Do HCAs Need a Biopsy?

In most cases, biopsy is not necessary because MRI can provide enough information. A biopsy may only be considered if:

  • The lesion is unclear (could be FNH or liver cancer).
  • Knowing the subtype would change management (which is rare).
  • The tumor is small and doesn’t meet the usual criteria for removal.

How Are HCAs Treated?

Lifestyle Changes
  • Stopping oral contraceptives and anabolic steroids can help shrink HCAs.
  • Weight loss and better metabolic control (in conditions like diabetes) may reduce tumor size.
Monitoring (For Tumors <5 cm)
  • If the tumor is less than 5 cm, it can be monitored with annual ultrasound or MRI until menopause.
Surgery (For Tumors >5 cm or in Males)

Surgical removal is recommended for:

  • Tumors larger than 5 cm (higher risk of bleeding or cancer).
  • All HCAs in men (higher cancer risk).
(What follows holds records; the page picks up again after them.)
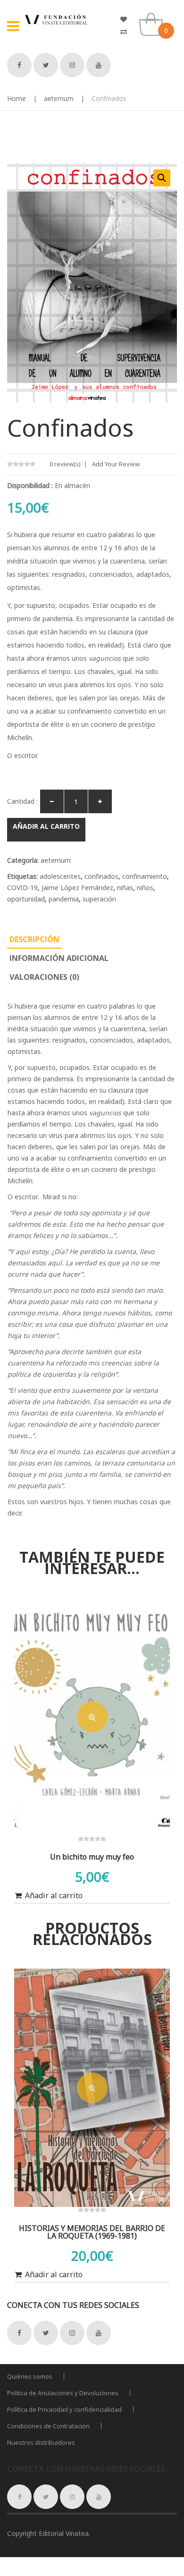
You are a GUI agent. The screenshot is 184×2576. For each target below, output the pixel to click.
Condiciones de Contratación (48, 2426)
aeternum (59, 98)
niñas (125, 887)
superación (99, 898)
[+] (100, 801)
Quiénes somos (29, 2376)
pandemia (64, 898)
Minimally invasive options like microwave ablation (MWA) may be considered for small or centrally located tumors.

Other Treatments
  • Transarterial embolization (TAE) is used if there is sudden bleeding. It can also be considered as an alternative to surgery for non-cancerous HCAs.

Final Thoughts: Size Matters More Than Subtype

While identifying the subtype of HCA is useful for research, it rarely changes how the tumor is managed. Size is the most important factor in deciding treatment.

  • HCAs smaller than 5 cm can often be monitored.
  • HCAs larger than 5 cm or in men should be removed.
  • MRI is the best tool for diagnosis and follow-up.

With careful monitoring and appropriate treatment, most people with HCA can be managed safely without complications.